Life Cycles

The way an insect or allied arthropod develops in relation to its seasonal environment constitutes its life cycle (Tauber et al. 1985). Life cycles are as varied as the kinds of animals living them. Perhaps a majority of species in arctic or temperate life zones have annual generations, that is, one complete turnover, egg to egg per year. Others have biannual or multiannual cycles. The latter implies the existence of prolonged feeding periods, often on food that is poor in nutrition (e.g., wood-boring beetle larvae), or the intercession of a period of diapause. Still others are semiannual (bivoltine) or multivoltine, with two to several generations per year. The latter are more typical of tropical or other stable environments where unfavorable drought or cold does not force temporary arrests in development. Some insects, such as pomace flies (Drosophila), develop very rapidly and repeatedly and may have almost continuous reproduction throughout the year. Some mosquitoes mature very quickly in transient water following infrequent rains but remain dormant in the egg stage for most of the remainder of the year.

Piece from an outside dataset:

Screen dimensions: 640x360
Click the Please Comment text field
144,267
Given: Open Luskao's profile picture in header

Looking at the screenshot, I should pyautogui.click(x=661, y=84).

Certain insect types regularly incorporate asexual reproduction in their life cycles in addition to sexual reproduction. This alternation of generations is typical of aphids, for example. When conditions are best for plant growth and therefore feeding, as in the beginning of the rainy season, emphasis is on multiplication of numbers. This is accomplished by the "stem mothers" that bear live, sterile, wingless females parthenogenetically and as rapidly as possible. As the season favorable for dispersal approaches, when there is less or no rain and winds may increase, sexually active, winged males and females appear, to mate, mix genes, and disperse to new localities. The females lay eggs that hatch into the asexual forms once again. Production of sexual forms is controlled by changes in temperature and photoperiod; under constant tropical conditions, cyclical alternation of generations may not occur.